Борис перелез в мансарду, нацепил свои ночные гляделки, осмотрелся. Ничего особенного — длинная узкая комната, дверь в другом конце. Мебели совсем немного, не спрятаться никому постороннему. К сожалению, Борису тоже не спрятаться.
Он проскользнул к двери в дом. Прижал ухо, стал слушать. Ага, вот теперь признаки жизни явственно наблюдались. Кто-то тихо переговаривался, тон беседы был свободный и ровный. Опытные волки тут против Бориса — не пугаются.
Итак, теперь предстояло преодолеть заключительный барьер на пути к главному театру военных действий.
Комбат приготовился высадить дверь и швырнуть в проем световую гранату, когда у него в нагрудном кармане шевельнулся мобильник. Борис собирался это проигнорировать, но потом решил глянуть, кому и зачем он понадобился.
Это было 8М8. Глянув на номер, Комбат обнаружил, что вниманием его почтил не кто иной, как Болеславский. Однозначно: это надо читать.
Сообщение гласило:
«Будь осторожен, тебя дожидаются. Кажется, договора не состоялосъ! Романов — на даче».
То, что Романов послал убийцу, который разберется с Борисом сразу после того, как тот выйдет из усадьбы Смотрящего, стало понятно сразу. А вот дальнейший смысл оформился как удар молнии. Договора нет! Романов не собирается отпускать его семью! Может быть, они уже мертвы!

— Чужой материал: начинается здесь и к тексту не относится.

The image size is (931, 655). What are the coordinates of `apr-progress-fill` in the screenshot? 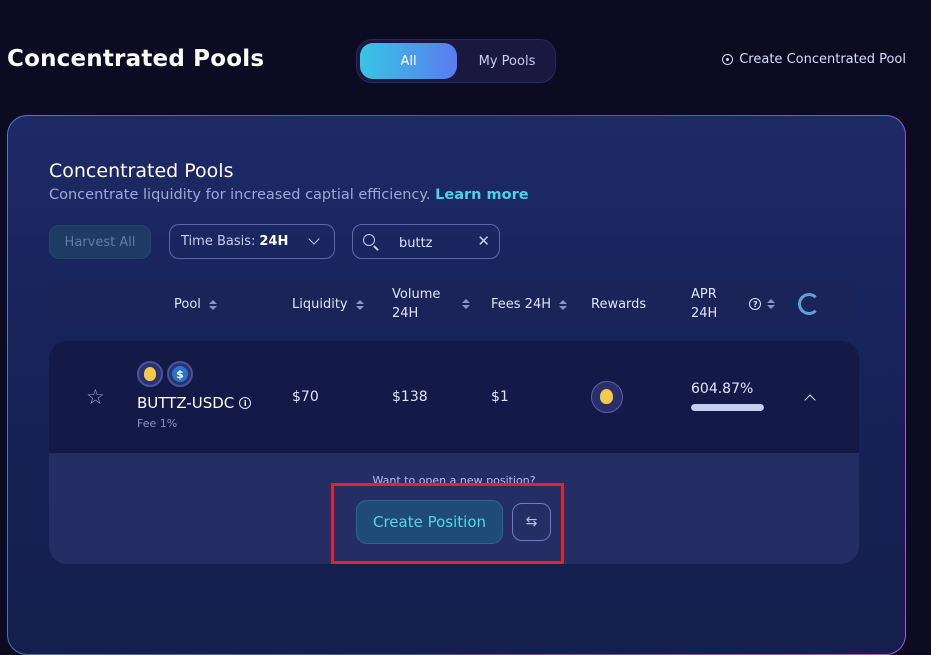 It's located at (728, 408).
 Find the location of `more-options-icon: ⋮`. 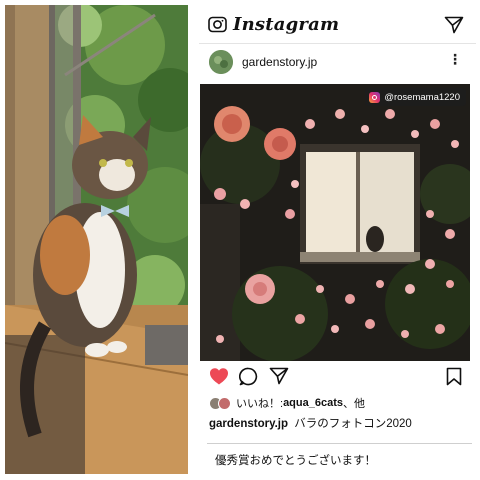

more-options-icon: ⋮ is located at coordinates (455, 59).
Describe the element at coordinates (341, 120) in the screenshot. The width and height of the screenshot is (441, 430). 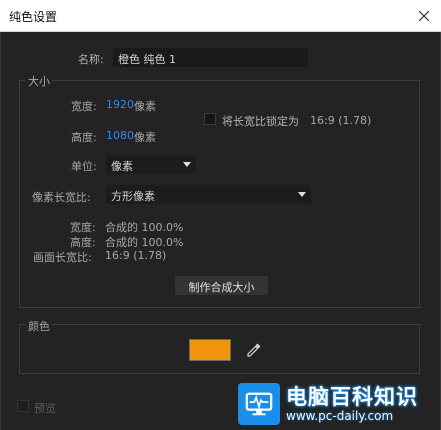
I see `lock-aspect-ratio: 16:9 (1.78)` at that location.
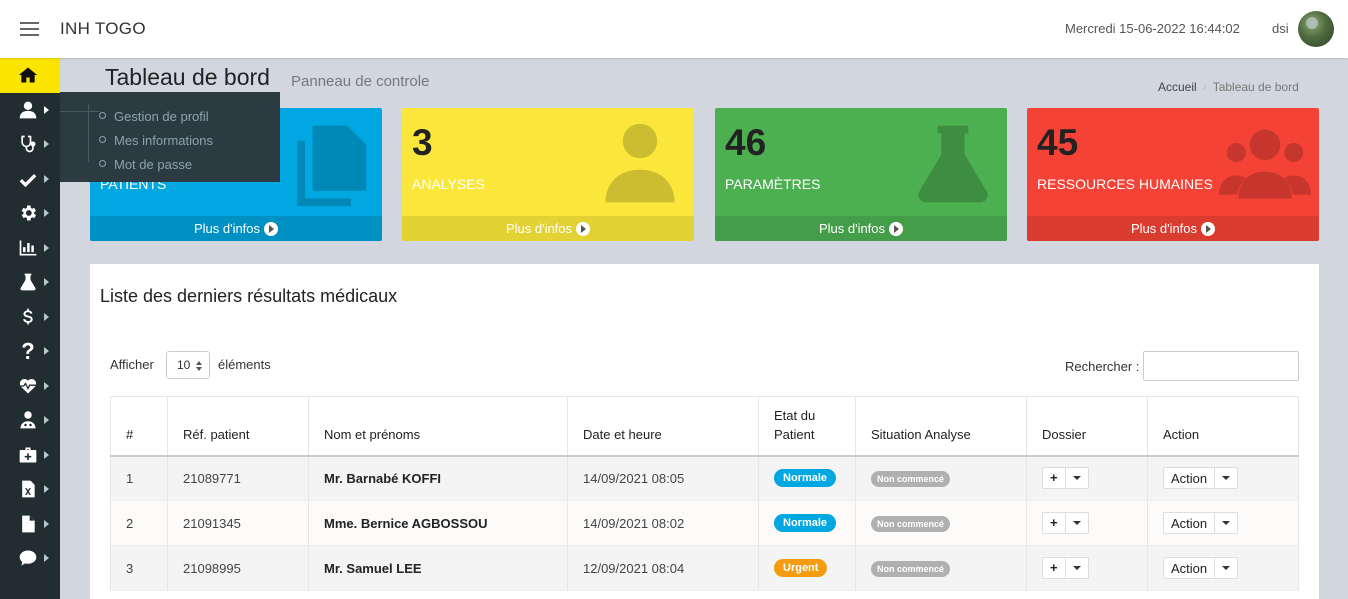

Борис едва не стукнул сгоряча телефоном о стену. Сдержался, успокоил дыхание, и сразу стало легче, слепая ярость и отчаяние отхлынули.
Он подумал, что сейчас самое время выскочить из окна и отправиться назад, в Москву, и придушить этого подлеца Романова. Или где там его дача?
Дальше Борис поступил так, что и сам до конца не понял, на кой черт это понадобилось. Он вытащил из-под мышки пистолет и со всей дури врезал по двери. Она сорвалась, вылетела из косяка, загромыхала по лестнице.
Снизу хлестнули два выстрела, пули с глухим стуком ударились в потолок. Борис крикнул:
— Пират! Мне надо поговорить с тобой!
Еще выстрел. Снова мясистый треск древесины под ударом пули.
— Пират! Послушай меня! Пожалуйста!
— Говори! — донеслось снизу.
— Меня послал Романов, чтобы я тебя прикончил!
— И что ты предлагаешь? Чтобы я сам подставил тебе голову? — глумливо отозвался голос Смотрящего.
— У него в заложниках моя семья! И он все равно ее убьет! Я хочу уйти отсюда!